+++ Data records

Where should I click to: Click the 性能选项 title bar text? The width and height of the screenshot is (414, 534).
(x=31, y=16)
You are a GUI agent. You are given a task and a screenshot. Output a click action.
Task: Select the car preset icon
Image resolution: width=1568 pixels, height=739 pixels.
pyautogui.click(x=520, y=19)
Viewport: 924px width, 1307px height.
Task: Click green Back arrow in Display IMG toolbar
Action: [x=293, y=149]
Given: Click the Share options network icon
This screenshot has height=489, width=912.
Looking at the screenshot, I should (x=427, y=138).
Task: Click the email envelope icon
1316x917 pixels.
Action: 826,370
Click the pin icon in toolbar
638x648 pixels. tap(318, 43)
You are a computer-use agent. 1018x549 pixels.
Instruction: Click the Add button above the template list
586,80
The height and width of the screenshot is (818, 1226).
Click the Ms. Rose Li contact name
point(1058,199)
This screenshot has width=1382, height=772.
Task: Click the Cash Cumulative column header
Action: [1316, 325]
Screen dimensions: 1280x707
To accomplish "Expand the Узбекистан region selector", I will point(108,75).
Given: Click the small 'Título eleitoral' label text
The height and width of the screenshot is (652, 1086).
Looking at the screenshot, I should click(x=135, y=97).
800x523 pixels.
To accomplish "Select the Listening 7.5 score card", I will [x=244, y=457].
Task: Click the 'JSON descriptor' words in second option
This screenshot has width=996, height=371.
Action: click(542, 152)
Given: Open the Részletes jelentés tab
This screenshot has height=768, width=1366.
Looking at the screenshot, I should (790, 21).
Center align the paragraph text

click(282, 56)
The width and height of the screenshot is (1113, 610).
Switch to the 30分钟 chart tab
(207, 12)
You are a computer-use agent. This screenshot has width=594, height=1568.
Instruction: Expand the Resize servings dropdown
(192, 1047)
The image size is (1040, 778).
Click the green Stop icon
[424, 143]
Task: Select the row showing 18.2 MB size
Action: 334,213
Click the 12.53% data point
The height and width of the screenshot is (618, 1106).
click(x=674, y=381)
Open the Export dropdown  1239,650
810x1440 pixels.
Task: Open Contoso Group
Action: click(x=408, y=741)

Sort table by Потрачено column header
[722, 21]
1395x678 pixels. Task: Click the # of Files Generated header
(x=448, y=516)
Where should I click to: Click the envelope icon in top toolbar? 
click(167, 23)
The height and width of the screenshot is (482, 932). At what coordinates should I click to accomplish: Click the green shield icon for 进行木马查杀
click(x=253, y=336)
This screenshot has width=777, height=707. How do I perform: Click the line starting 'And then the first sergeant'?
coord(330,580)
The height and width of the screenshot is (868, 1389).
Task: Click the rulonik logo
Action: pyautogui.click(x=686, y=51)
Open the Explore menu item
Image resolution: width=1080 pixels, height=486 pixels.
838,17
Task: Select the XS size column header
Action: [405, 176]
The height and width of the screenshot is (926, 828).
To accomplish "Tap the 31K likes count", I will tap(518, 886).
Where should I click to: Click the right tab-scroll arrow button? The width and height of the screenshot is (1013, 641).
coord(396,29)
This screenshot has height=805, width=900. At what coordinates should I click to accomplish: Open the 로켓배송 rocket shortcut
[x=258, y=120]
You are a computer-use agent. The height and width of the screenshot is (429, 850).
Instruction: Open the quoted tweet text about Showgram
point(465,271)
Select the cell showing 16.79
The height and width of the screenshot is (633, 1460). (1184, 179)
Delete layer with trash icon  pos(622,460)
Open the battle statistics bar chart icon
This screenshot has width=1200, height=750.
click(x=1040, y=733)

++++++

:: Problem requirements ::
What you return must match the records exactly, line for line.

:: Task result ::
Where should I click to: Click the 性能选项 title bar text? The width and height of the screenshot is (414, 534).
(x=31, y=16)
You are a GUI agent. You are given a task and a screenshot. Output a click action.
Task: Select the car preset icon
Image resolution: width=1568 pixels, height=739 pixels.
pyautogui.click(x=520, y=19)
Viewport: 924px width, 1307px height.
Task: Click green Back arrow in Display IMG toolbar
Action: [x=293, y=149]
Given: Click the Share options network icon
This screenshot has height=489, width=912.
Looking at the screenshot, I should (x=427, y=138).
Task: Click the email envelope icon
1316x917 pixels.
Action: 826,370
Click the pin icon in toolbar
638x648 pixels. tap(318, 43)
You are a computer-use agent. 1018x549 pixels.
Instruction: Click the Add button above the template list
586,80
The height and width of the screenshot is (818, 1226).
Click the Ms. Rose Li contact name
point(1058,199)
This screenshot has width=1382, height=772.
Task: Click the Cash Cumulative column header
Action: [1316, 325]
Screen dimensions: 1280x707
To accomplish "Expand the Узбекистан region selector", I will point(108,75).
Given: Click the small 'Título eleitoral' label text
The height and width of the screenshot is (652, 1086).
Looking at the screenshot, I should click(x=135, y=97).
800x523 pixels.
To accomplish "Select the Listening 7.5 score card", I will [x=244, y=457].
Task: Click the 'JSON descriptor' words in second option
This screenshot has width=996, height=371.
Action: click(542, 152)
Given: Open the Részletes jelentés tab
This screenshot has height=768, width=1366.
Looking at the screenshot, I should (790, 21).
Center align the paragraph text

click(282, 56)
The width and height of the screenshot is (1113, 610).
Switch to the 30分钟 chart tab
(207, 12)
You are a computer-use agent. This screenshot has width=594, height=1568.
Instruction: Expand the Resize servings dropdown
(192, 1047)
The image size is (1040, 778).
Click the green Stop icon
[424, 143]
Task: Select the row showing 18.2 MB size
Action: 334,213
Click the 12.53% data point
The height and width of the screenshot is (618, 1106).
click(x=674, y=381)
Open the Export dropdown  1239,650
810x1440 pixels.
Task: Open Contoso Group
Action: click(x=408, y=741)

Sort table by Потрачено column header
[722, 21]
1395x678 pixels. Task: Click the # of Files Generated header
(x=448, y=516)
Where should I click to: Click the envelope icon in top toolbar? 
click(167, 23)
The height and width of the screenshot is (482, 932). At what coordinates should I click to accomplish: Click the green shield icon for 进行木马查杀
click(x=253, y=336)
This screenshot has width=777, height=707. How do I perform: Click the line starting 'And then the first sergeant'?
coord(330,580)
The height and width of the screenshot is (868, 1389).
Task: Click the rulonik logo
Action: pyautogui.click(x=686, y=51)
Open the Explore menu item
Image resolution: width=1080 pixels, height=486 pixels.
838,17
Task: Select the XS size column header
Action: [405, 176]
The height and width of the screenshot is (926, 828).
To accomplish "Tap the 31K likes count", I will tap(518, 886).
Where should I click to: Click the right tab-scroll arrow button? The width and height of the screenshot is (1013, 641).
coord(396,29)
This screenshot has height=805, width=900. At what coordinates should I click to accomplish: Open the 로켓배송 rocket shortcut
[x=258, y=120]
You are a computer-use agent. The height and width of the screenshot is (429, 850).
Instruction: Open the quoted tweet text about Showgram
point(465,271)
Select the cell showing 16.79
The height and width of the screenshot is (633, 1460). (1184, 179)
Delete layer with trash icon  pos(622,460)
Open the battle statistics bar chart icon
This screenshot has width=1200, height=750.
click(x=1040, y=733)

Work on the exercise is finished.